Secrecy Thwarts Justice at Guantanamo
Secrecy and justice don't mix. Just look at the latest contortions in the case of Khalid Sheikh Mohammed, the accused mastermind of the September 11 attacks.
Mohammed's lawyer has filed a motion alleging that, at the prosecutor’s request, the judge allowed the government to destroy evidence that Mohammed could have used in his own defense. The proceedings of the special military tribunal at Guantanamo Bay are so secret that no one is allowed to say what the evidence was or to read the motion.
Reporters covering the trial surmise, with good reason, that the evidence probably relates to secret sites maintained by the Central Intelligence Agency where Mohammed and others were waterboarded. That was torture within the meaning of U.S. law, far in excess of what was permitted even by Justice Department memos justifying harsh interrogation techniques.
Mohammed’s lawyer, Major Derek Poteet, proposes that the judge and the prosecutor should be disqualified as a result of what he considers collusion to destroy evidence. That remedy is probably too extreme in the light of what we know -- or should I say in its shadow, since what we know is pretty dark.
But the exercise of trying to decide what to think about the motion proves something much deeper: The Guantanamo tribunal is looking like a shadow of the rule of law, not the real thing. The combination of extreme secrecy and confirmed facts of government torture make it hard to recognize familiar aspects of a criminal trial, even one for crimes as heinous as the World Trade Center attacks.
So what evidence might have been destroyed? Two possibilities loom large.
One is that the evidence destroyed was a torture site itself.

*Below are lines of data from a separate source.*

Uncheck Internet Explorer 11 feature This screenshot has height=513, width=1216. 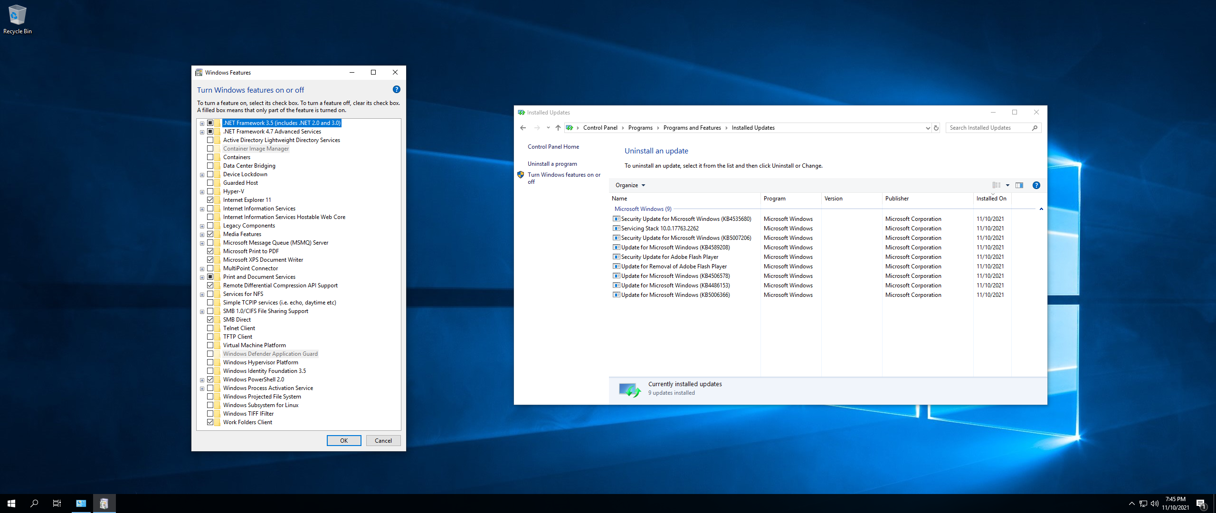(x=210, y=200)
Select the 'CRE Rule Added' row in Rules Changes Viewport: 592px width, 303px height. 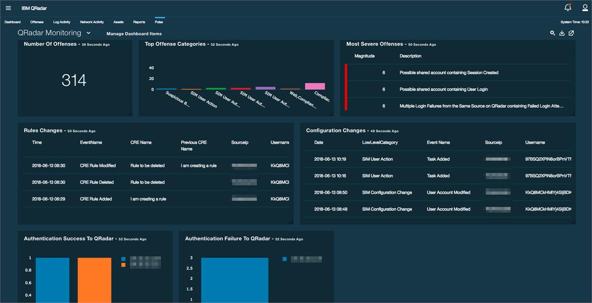tap(148, 199)
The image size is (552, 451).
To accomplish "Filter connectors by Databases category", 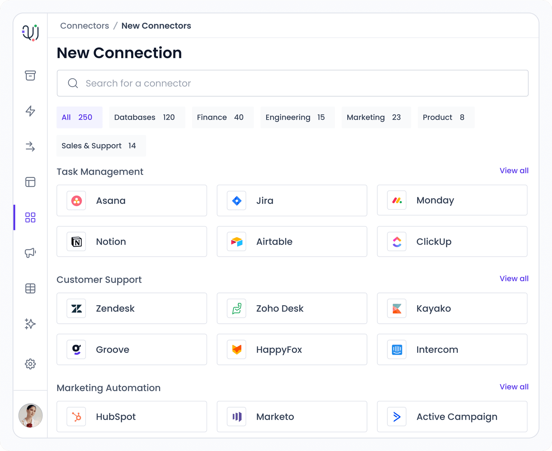I will coord(147,117).
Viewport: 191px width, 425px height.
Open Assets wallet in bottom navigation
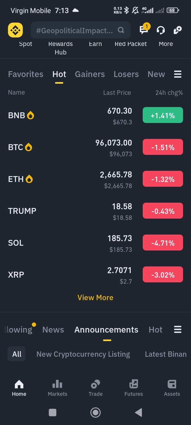(x=172, y=388)
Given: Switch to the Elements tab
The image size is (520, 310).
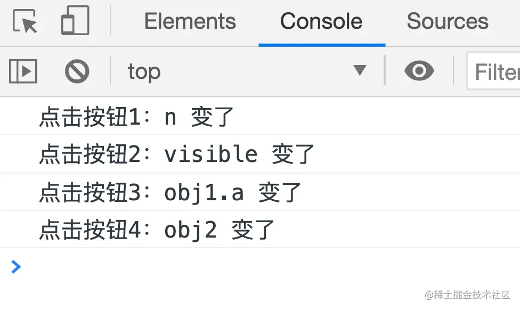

In 2013, the Guantanamo tribunal judge issued an order requiring the government “to ensure the preservation of any overseas detention facilities still within the control of the United States unless otherwise ordered.”
It seems possible that subsequently, the government asked the judge, without informing the defense, for permission to destroy such sites. It isn’t hard to imagine the rationale for keeping such a request secret. The sites are a national embarrassment, and revealing them would be a national security liability. And the government might well have a compelling national security reason to destroy them. (I mean, a reason other than that the U.S. was no longer torturing people there.)
According to Mohammed's lawyer, after the evidence was destroyed – whatever it was, since he knows but we don’t -- the judge required the government to provide a “summary of a substitute for the original now-destroyed evidence.” That could be photos or descriptions of the black site.
The other possibility is that what was destroyed was not the site itself, but video, audio or photographic evidence of waterboarding. The CIA said in 2009 that it destroyed interrogation videotapes four years earlier. The Department of Justice later declined to prosecute the destruction.
But the fact that some videotapes were destroyed doesn’t exclude the possibility that other evidence might exist. In response to a freedom of information act request, the CIA identified 580 documents relating to what was on the videotapes; none have been released.
What seems knowable is that evidence was destroyed without giving the defense the chance to argue that it should have been preserved, and that a summary substitute would be inadequate.
In an ordinary criminal trial, that would usually count as grounds for appeal. Ex parte proceedings -- that is, legal submissions made without telling the other side – are almost unheard-of during criminal trials. The government would no doubt respond that it couldn’t trust the defense with state secrets. But the defense lawyers are military officers who possess high-level clearances. They were chosen and cleared precisely so that they could have access to government secrets.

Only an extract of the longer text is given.